* **EXERCISE DESCRIPTION**:
Copy every line below exactly.
+ + + + +
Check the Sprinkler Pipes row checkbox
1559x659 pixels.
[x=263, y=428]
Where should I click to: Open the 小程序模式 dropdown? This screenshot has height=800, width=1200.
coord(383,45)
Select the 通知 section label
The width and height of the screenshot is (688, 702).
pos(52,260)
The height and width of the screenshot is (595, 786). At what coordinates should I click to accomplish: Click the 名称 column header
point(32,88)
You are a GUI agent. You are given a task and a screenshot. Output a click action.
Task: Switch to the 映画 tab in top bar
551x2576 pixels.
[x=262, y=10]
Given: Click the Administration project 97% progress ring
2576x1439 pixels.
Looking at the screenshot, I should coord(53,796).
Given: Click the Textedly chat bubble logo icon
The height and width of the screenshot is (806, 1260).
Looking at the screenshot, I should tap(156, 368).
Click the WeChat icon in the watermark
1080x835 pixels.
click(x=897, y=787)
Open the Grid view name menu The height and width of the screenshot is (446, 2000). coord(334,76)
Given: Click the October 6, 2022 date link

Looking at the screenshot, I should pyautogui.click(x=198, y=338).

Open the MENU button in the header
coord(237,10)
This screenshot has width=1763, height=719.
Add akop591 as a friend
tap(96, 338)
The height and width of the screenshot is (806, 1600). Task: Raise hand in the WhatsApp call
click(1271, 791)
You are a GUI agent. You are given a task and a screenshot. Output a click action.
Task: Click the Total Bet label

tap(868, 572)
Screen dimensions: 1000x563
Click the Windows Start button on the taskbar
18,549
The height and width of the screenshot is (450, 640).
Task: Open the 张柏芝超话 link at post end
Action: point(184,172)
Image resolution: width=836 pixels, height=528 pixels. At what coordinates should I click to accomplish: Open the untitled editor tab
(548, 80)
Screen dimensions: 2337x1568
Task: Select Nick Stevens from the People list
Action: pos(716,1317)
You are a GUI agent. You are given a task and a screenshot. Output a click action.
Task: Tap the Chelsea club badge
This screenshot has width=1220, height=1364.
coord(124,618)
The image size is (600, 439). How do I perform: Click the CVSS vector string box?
+ + + + +
* **RESULT OF THIS TASK**:
Check the Sprinkler Pipes row checkbox
1559x659 pixels.
[x=263, y=428]
Where should I click to: Open the 小程序模式 dropdown? This screenshot has height=800, width=1200.
coord(383,45)
Select the 通知 section label
The width and height of the screenshot is (688, 702).
pos(52,260)
The height and width of the screenshot is (595, 786). At what coordinates should I click to accomplish: Click the 名称 column header
point(32,88)
You are a GUI agent. You are given a task and a screenshot. Output a click action.
Task: Switch to the 映画 tab in top bar
551x2576 pixels.
[x=262, y=10]
Given: Click the Administration project 97% progress ring
2576x1439 pixels.
Looking at the screenshot, I should coord(53,796).
Given: Click the Textedly chat bubble logo icon
The height and width of the screenshot is (806, 1260).
Looking at the screenshot, I should tap(156, 368).
Click the WeChat icon in the watermark
1080x835 pixels.
click(x=897, y=787)
Open the Grid view name menu The height and width of the screenshot is (446, 2000). coord(334,76)
Given: Click the October 6, 2022 date link

Looking at the screenshot, I should pyautogui.click(x=198, y=338).

Open the MENU button in the header
coord(237,10)
This screenshot has width=1763, height=719.
Add akop591 as a friend
tap(96, 338)
The height and width of the screenshot is (806, 1600). Task: Raise hand in the WhatsApp call
click(1271, 791)
You are a GUI agent. You are given a task and a screenshot. Output a click action.
Task: Click the Total Bet label

tap(868, 572)
Screen dimensions: 1000x563
Click the Windows Start button on the taskbar
18,549
The height and width of the screenshot is (450, 640).
Task: Open the 张柏芝超话 link at post end
Action: point(184,172)
Image resolution: width=836 pixels, height=528 pixels. At what coordinates should I click to accomplish: Open the untitled editor tab
(548, 80)
Screen dimensions: 2337x1568
Task: Select Nick Stevens from the People list
Action: pos(716,1317)
You are a GUI agent. You are given a task and a screenshot. Output a click action.
Task: Tap the Chelsea club badge
This screenshot has width=1220, height=1364.
coord(124,618)
The image size is (600, 439). How do I perform: Click the CVSS vector string box?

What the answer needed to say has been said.